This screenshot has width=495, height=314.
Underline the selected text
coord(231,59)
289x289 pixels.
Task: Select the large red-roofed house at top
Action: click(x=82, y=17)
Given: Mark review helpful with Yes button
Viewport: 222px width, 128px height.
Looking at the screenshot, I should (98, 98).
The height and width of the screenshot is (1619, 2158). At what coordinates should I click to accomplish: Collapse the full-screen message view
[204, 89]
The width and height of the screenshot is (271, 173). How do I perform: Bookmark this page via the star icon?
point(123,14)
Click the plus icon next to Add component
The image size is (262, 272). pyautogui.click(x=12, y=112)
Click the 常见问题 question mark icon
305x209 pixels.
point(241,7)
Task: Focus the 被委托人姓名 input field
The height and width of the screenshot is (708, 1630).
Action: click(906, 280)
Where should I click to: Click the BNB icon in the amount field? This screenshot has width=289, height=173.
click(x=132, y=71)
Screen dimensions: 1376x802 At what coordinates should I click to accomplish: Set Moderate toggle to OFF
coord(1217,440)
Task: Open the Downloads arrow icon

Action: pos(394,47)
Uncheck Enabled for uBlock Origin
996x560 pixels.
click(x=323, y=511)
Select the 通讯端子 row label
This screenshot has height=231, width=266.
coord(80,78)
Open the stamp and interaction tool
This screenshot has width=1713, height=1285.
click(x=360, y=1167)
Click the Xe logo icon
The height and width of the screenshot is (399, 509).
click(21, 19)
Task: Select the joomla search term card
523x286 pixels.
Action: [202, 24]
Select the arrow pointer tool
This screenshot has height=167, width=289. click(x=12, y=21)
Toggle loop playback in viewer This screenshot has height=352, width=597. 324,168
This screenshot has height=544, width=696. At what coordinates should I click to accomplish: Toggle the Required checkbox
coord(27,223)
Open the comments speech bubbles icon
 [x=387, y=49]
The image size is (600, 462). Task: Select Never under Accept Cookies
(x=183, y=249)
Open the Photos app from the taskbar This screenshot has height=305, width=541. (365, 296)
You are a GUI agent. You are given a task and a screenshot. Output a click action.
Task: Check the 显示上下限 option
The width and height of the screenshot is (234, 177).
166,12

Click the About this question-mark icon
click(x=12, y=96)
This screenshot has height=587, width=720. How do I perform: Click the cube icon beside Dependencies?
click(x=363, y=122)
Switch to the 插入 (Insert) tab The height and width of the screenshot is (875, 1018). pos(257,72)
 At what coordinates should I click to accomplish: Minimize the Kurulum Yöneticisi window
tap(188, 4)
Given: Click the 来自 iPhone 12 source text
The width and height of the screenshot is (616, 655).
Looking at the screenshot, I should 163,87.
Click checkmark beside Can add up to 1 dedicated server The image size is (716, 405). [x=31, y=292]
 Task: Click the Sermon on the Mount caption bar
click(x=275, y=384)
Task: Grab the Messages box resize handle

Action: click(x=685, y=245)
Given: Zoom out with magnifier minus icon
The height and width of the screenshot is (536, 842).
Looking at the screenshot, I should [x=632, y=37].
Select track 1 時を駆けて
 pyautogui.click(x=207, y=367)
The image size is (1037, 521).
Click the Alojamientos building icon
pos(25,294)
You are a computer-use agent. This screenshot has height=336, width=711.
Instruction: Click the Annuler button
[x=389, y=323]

---+---

## DIRECTIONS FOR THIS TASK
Rewrite all of the material above, switching every "icon" to "symbol" and leaving everything else unchanged.

## FINISHED EXERCISE
This screenshot has width=495, height=314.
Underline the selected text
coord(231,59)
289x289 pixels.
Task: Select the large red-roofed house at top
Action: click(x=82, y=17)
Given: Mark review helpful with Yes button
Viewport: 222px width, 128px height.
Looking at the screenshot, I should (98, 98).
The height and width of the screenshot is (1619, 2158). At what coordinates should I click to accomplish: Collapse the full-screen message view
[204, 89]
The width and height of the screenshot is (271, 173). How do I perform: Bookmark this page via the star symbol?
point(123,14)
Click the plus symbol next to Add component
The image size is (262, 272). pyautogui.click(x=12, y=112)
Click the 常见问题 question mark symbol
305x209 pixels.
point(241,7)
Task: Focus the 被委托人姓名 input field
The height and width of the screenshot is (708, 1630).
Action: click(906, 280)
Where should I click to: Click the BNB symbol in the amount field? This screenshot has width=289, height=173.
click(x=132, y=71)
Screen dimensions: 1376x802 At what coordinates should I click to accomplish: Set Moderate toggle to OFF
coord(1217,440)
Task: Open the Downloads arrow symbol

Action: pos(394,47)
Uncheck Enabled for uBlock Origin
996x560 pixels.
click(x=323, y=511)
Select the 通讯端子 row label
This screenshot has height=231, width=266.
coord(80,78)
Open the stamp and interaction tool
This screenshot has width=1713, height=1285.
click(x=360, y=1167)
Click the Xe logo symbol
The height and width of the screenshot is (399, 509).
click(21, 19)
Task: Select the joomla search term card
523x286 pixels.
Action: [202, 24]
Select the arrow pointer tool
This screenshot has height=167, width=289. click(x=12, y=21)
Toggle loop playback in viewer This screenshot has height=352, width=597. 324,168
This screenshot has height=544, width=696. At what coordinates should I click to accomplish: Toggle the Required checkbox
coord(27,223)
Open the comments speech bubbles symbol
 [x=387, y=49]
The image size is (600, 462). Task: Select Never under Accept Cookies
(x=183, y=249)
Open the Photos app from the taskbar This screenshot has height=305, width=541. (365, 296)
You are a GUI agent. You are given a task and a screenshot. Output a click action.
Task: Check the 显示上下限 option
The width and height of the screenshot is (234, 177).
166,12

Click the About this question-mark symbol
click(x=12, y=96)
This screenshot has height=587, width=720. How do I perform: Click the cube symbol beside Dependencies?
click(x=363, y=122)
Switch to the 插入 (Insert) tab The height and width of the screenshot is (875, 1018). pos(257,72)
 At what coordinates should I click to accomplish: Minimize the Kurulum Yöneticisi window
tap(188, 4)
Given: Click the 来自 iPhone 12 source text
The width and height of the screenshot is (616, 655).
Looking at the screenshot, I should 163,87.
Click checkmark beside Can add up to 1 dedicated server The image size is (716, 405). [x=31, y=292]
 Task: Click the Sermon on the Mount caption bar
click(x=275, y=384)
Task: Grab the Messages box resize handle

Action: click(x=685, y=245)
Given: Zoom out with magnifier minus symbol
The height and width of the screenshot is (536, 842).
Looking at the screenshot, I should [x=632, y=37].
Select track 1 時を駆けて
 pyautogui.click(x=207, y=367)
The image size is (1037, 521).
Click the Alojamientos building symbol
pos(25,294)
You are a computer-use agent. This screenshot has height=336, width=711.
Instruction: Click the Annuler button
[x=389, y=323]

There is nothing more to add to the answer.